I have a txt file with the following content:
ID1;ID2;TIME;VALUE
1000;100;012021;12
1000;100;022021;4129
1000;100;032021;128
1000;100;042021;412
1000;100;052021;12818
1000;120;022021;4129
1000;100;062021;546
1000;100;072021;86
1000;120;052021;12818
1000;100;082021;754
1000;100;092021;2633
1000;100;102021;571
1000;120;092021;2633
1000;100;112021;2233
1000;100;122021;571
1000;120;012021;12
1000;120;032021;128
1000;120;042021;412
1000;120;062021;546
1000;120;072021;86
1000;120;082021;754
1000;120;102021;571
1000;120;112021;2233
1000;120;122021;571
1000;100;012022;12
1000;100;022022;4129
1000;120;022022;4129
1000;120;032022;128
1000;120;042022;412
1000;100;032022;128
1000;100;042022;412
1000;100;052022;12818
1000;100;062022;546
1000;100;072022;86
1000;100;082022;754
1000;120;072022;86
1000;120;082022;754
1000;120;092022;2633
1000;120;102022;571
1000;100;092022;2633
1000;100;102022;571
1000;100;112022;2233
1000;100;122022;571
1000;120;012022;12
1000;120;052022;12818
1000;120;062022;546
1000;120;112022;2233
1000;120;122022;571
I need to make aggregates of time (half year, total year), using the items from column time, which have the same ID1, ID2 and sum up the values.

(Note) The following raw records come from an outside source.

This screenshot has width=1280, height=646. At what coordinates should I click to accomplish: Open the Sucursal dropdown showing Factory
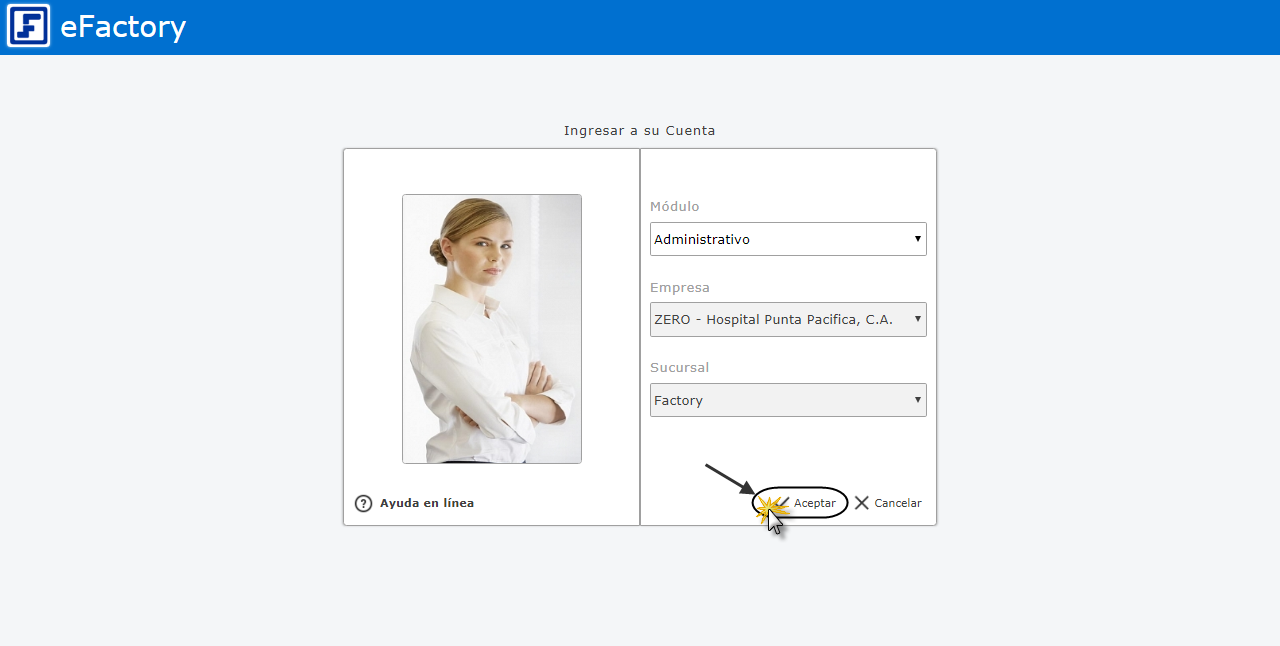click(x=780, y=400)
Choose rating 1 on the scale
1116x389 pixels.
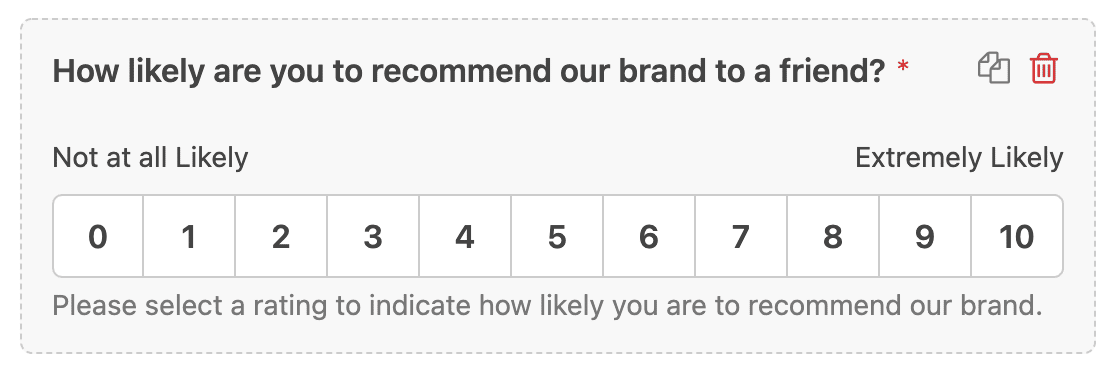pos(189,236)
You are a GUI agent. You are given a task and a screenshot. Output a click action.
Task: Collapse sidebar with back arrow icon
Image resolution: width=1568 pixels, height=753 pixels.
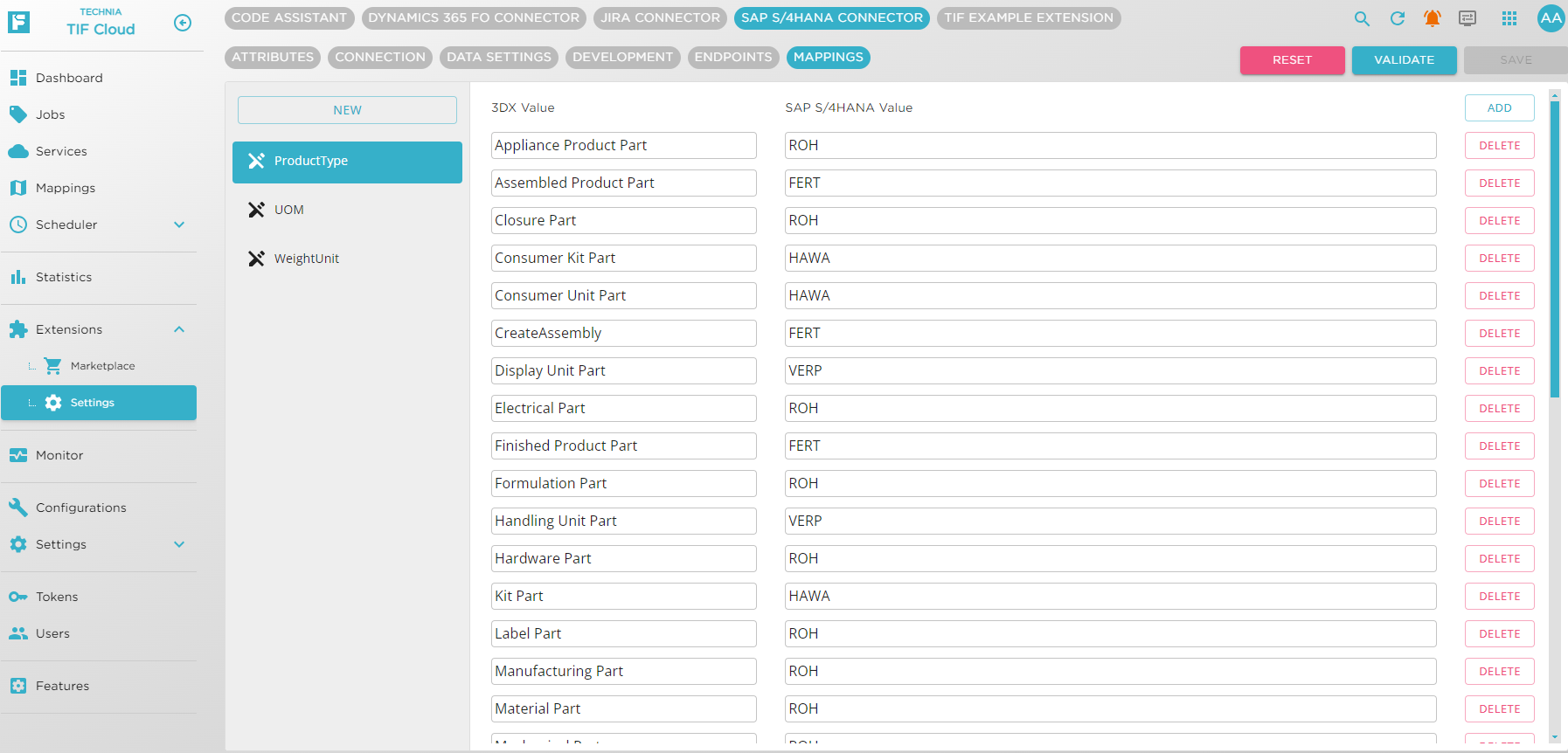pos(183,23)
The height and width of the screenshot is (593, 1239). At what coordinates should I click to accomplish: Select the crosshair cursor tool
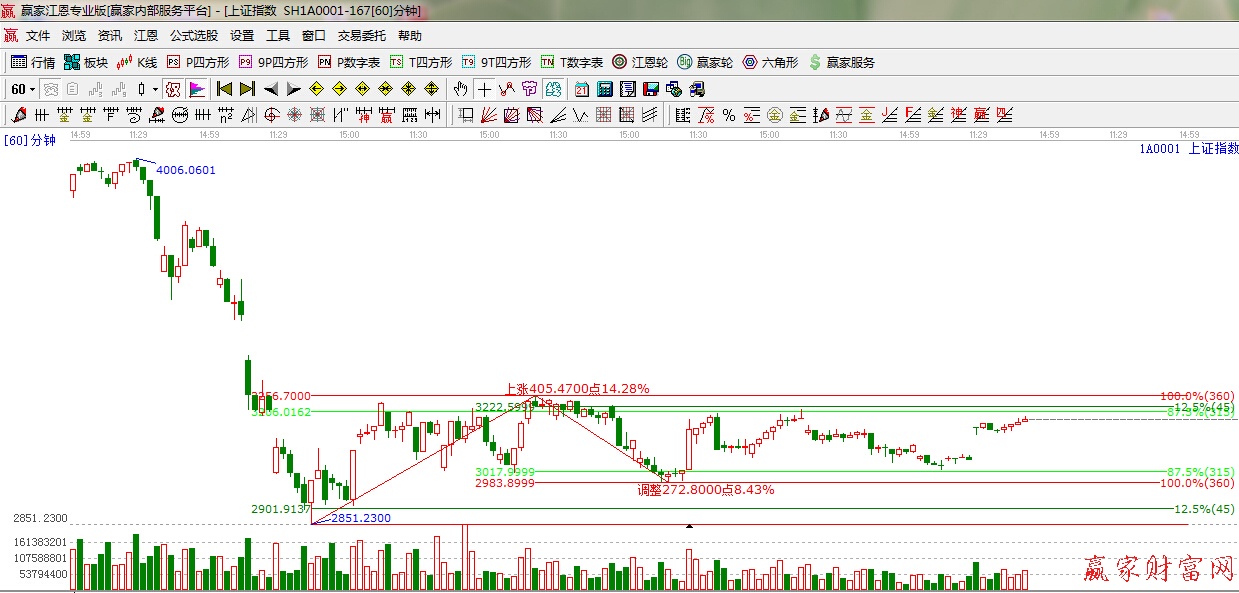484,89
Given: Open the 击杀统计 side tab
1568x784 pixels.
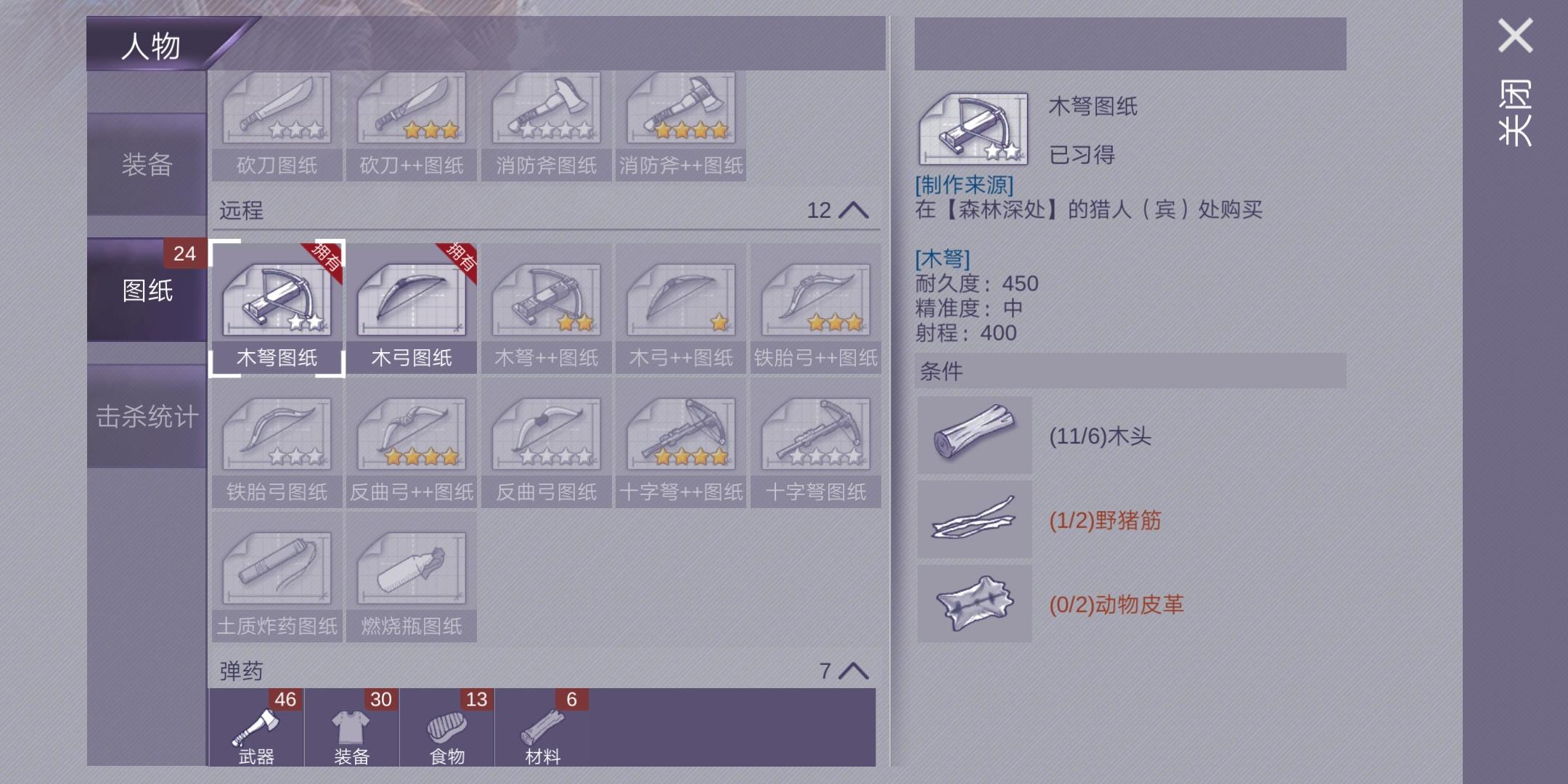Looking at the screenshot, I should coord(147,416).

The output should look like this:
I would appreciate your help! This is what I have so far for half year: #already sorted by time
data=open("file.txt").readlines()
count = 0
for line in data:
count += 1
for n in range(count - 1, len(data), 6):
subList = [data[n:n + 6]]
break
This is a task that is very well suited for the pandas library, which is designed to work with tabular data. A way to do this in pandas would be something like this:
import pandas as pd
# Read the data from the textfile (here I saved it as data.csv).
# Make sure the TIME column is not read as an integer by declaring
# dtype={'TIME': object}, because this would omit the leading zeroes, which
# we need for conversion to datetime object
df = pd.read_csv('data.csv', delimiter=';', dtype={'TIME': object})
# Convert TIME column to datetime
df['TIME'] = pd.to_datetime(df['TIME'], format='%m%Y')
# Create new column with year
df['Y'] = df['TIME'].dt.year
# Create new column with halfyear (1 = first halfyear, 2 = second halfyear)
df['HY'] = df['TIME'].dt.month.floordiv(7).add(1)
After this, your table looks like this:
df.head() # Just show the first couple of rows
ID1 ID2 TIME VALUE Y HY
0 1000 100 2021-01-20 12 2021 1
1 1000 100 2021-02-20 4129 2021 1
2 1000 100 2021-03-20 128 2021 1
3 1000 100 2021-04-20 412 2021 1
4 1000 100 2021-05-20 12818 2021 1
Getting the table into the desired format takes a bit of work, but grouping and aggregating then becomes really easy. You can then also perform other grouping and aggregating operations as you please without having to code it all from hand.
To group by year and calculate the sum:
df.groupby(['ID1', 'ID2', 'Y']).sum()
ID1 ID2 Y VALUE
1000 100 2021 24893
1000 100 2022 24893
1000 120 2021 24893
1000 120 2022 24893
To group by halfyear and calculate the sum:
df.groupby(['ID1', 'ID2', 'Y', 'HY']).sum()
ID1 ID2 Y HY VALUE
1000 100 2021 1 18045
1000 100 2021 2 6848
1000 100 2022 1 18045
1000 100 2022 2 6848
1000 120 2021 1 18045
1000 120 2021 2 6848
1000 120 2022 1 18045
1000 120 2022 2 6848
Edit: Added a datetime format specifier to correctly read the date as MMYYYY instead of MMDDYY. Thanks to shunty for mentioning it! The results shown in this post will of course be different now than the actual results.